We will continue this series next week.
* And even though a special distribution paid out to a general partner on a management fee waived could be subject to a clawback, Sheppard adds that “there is often no way for the limited partners to actually enforce the clawback.”
** General partners need to have an investment in a fund for them to be able to take a profits share for tax purposes, but the IRS has never set a minimum level. When average fund sizes were smaller, lawyers treated a 1% stake as the minimum they regarded as safe, then relaxed that view as fund sizes continued to grow. However, many limited partners treat a level of general partner investment of below 1% as problematic, unless there are extenuating circumstance, like the fund is a first fund by a promising young team with strong personal track records at established firms.
*** Eliopoulos said that “some agreements in the past” had management fee waivers, and again states that “So that’s happened in the past.” It is conceivable that Eliopoulos is trying to tell the Investment Committee that CalPERS hasn’t been signing up for funds that include management fee waivers of late.

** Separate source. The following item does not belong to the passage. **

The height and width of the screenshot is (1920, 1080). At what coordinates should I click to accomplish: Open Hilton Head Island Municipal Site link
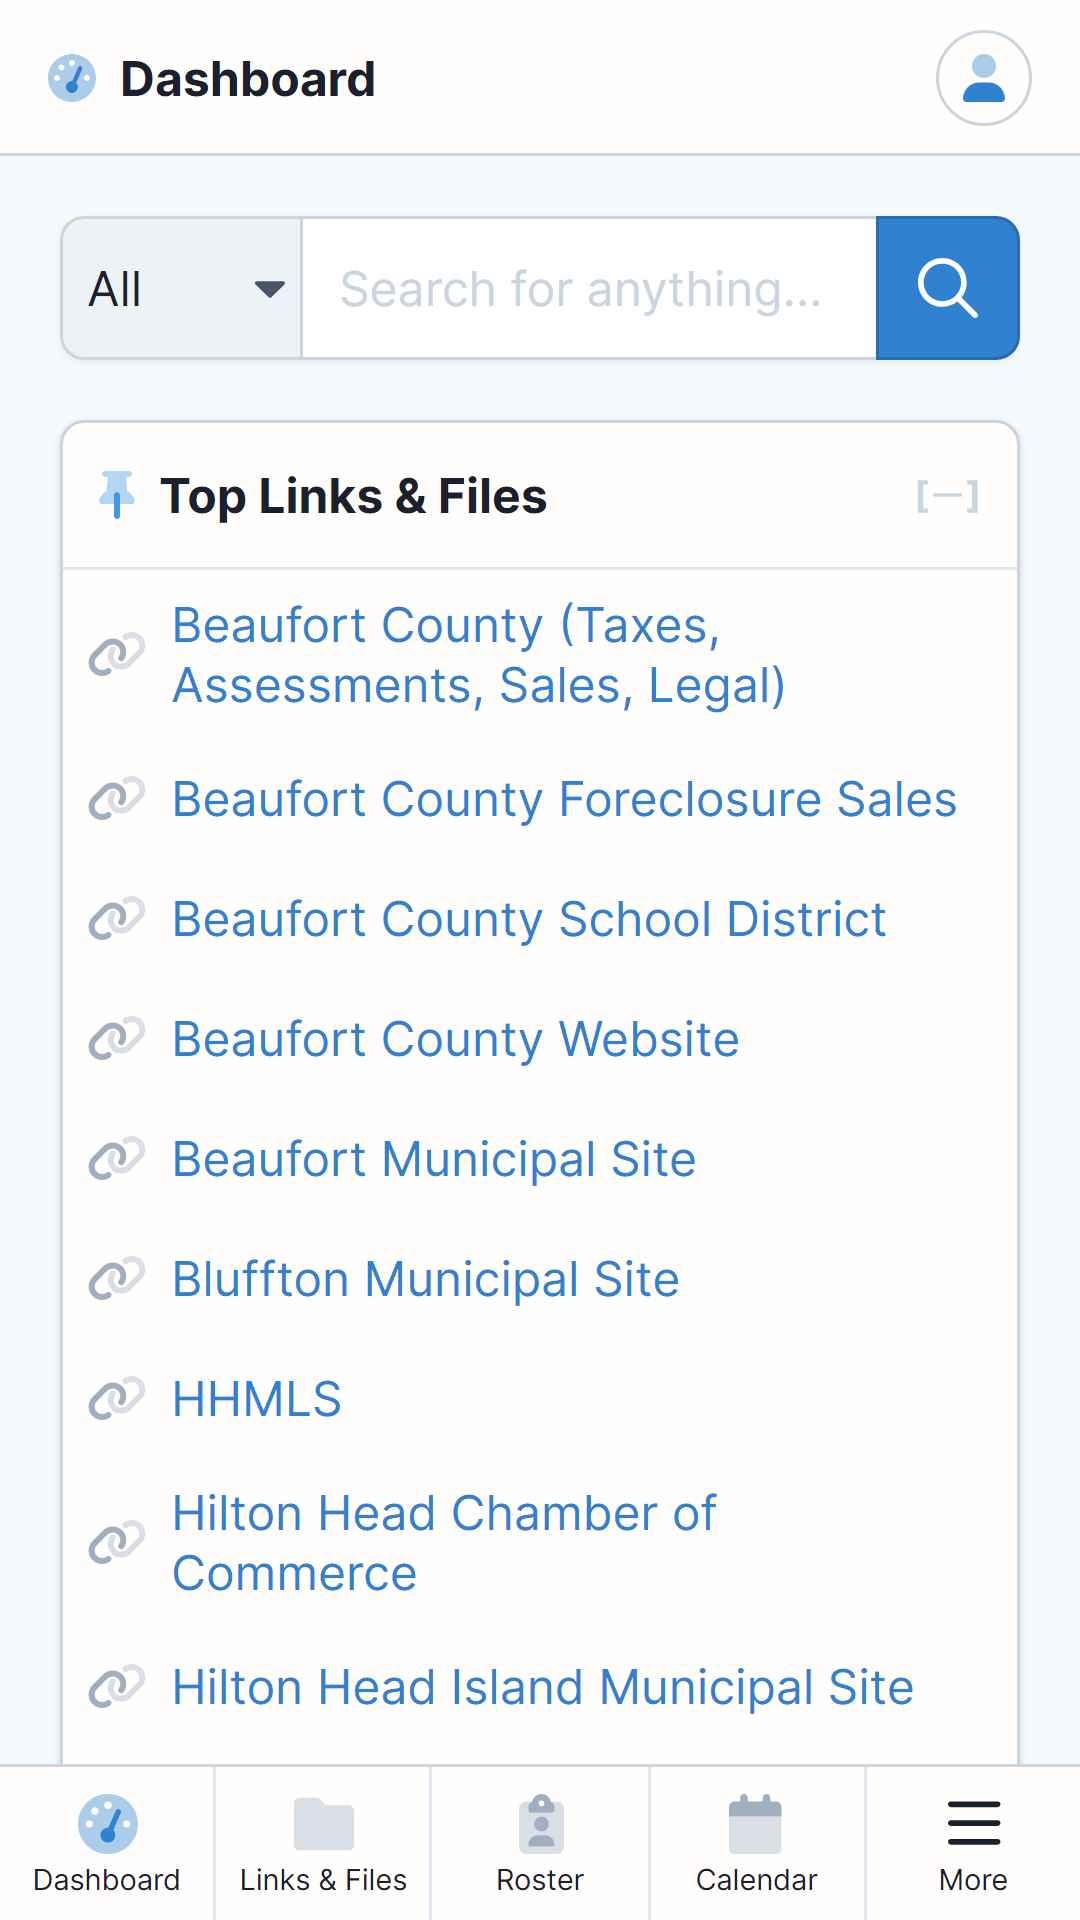pos(543,1687)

If that is what he is trying to insinuate, it appears to be inaccurate. For instance, in a recent New York Times article, I.R.S. Targets Tax Dodge by Private Equity Firms, Gretchen Morgenson points out that:
As the private equity industry became aware of the I.R.S.’s scrutiny of management fee waivers in recent years, some funds moved to reduce their reliance on them, industry experts say.
However, in the next paragraph, Morgenson notes:
Still, a fee waiver provision can be found in a limited partnership agreement for a 2014 fund offered by Apollo Global Management, a private equity giant. The firm can “elect to forgo an amount of the management fee in favor of a profits interest in the partnership,” the agreement says.
Sources tell me that the fund is Apollo Investment Fund VIII, a fund in which CalPERS has invested.
And CalPERS cannot try to reassure itself that its current funds that have management fee waivers might conform with the new IRS guidance. As Gregg Polsky writes:
I’ve seen a number of private equity LPAs [limited partnership agreements] — including the ones on your site — and literally zero percent of the fee waivers I’ve seen would pass muster under the recent guidance. So, assuming these LPAs are representative of the ones that CalPERS invests in, I’d expect zero percent to be compliant. This is not to say that all funds use fee waivers. From what I can tell, roughly half of the large PE firms use them.
That “roughly half” figure is similar to the “forty one percent” that Christine Gogan whispered to Réal Desrochers, assuming that she, as Eliopoulos did, took Priya Mathur to be asking about management fee waivers.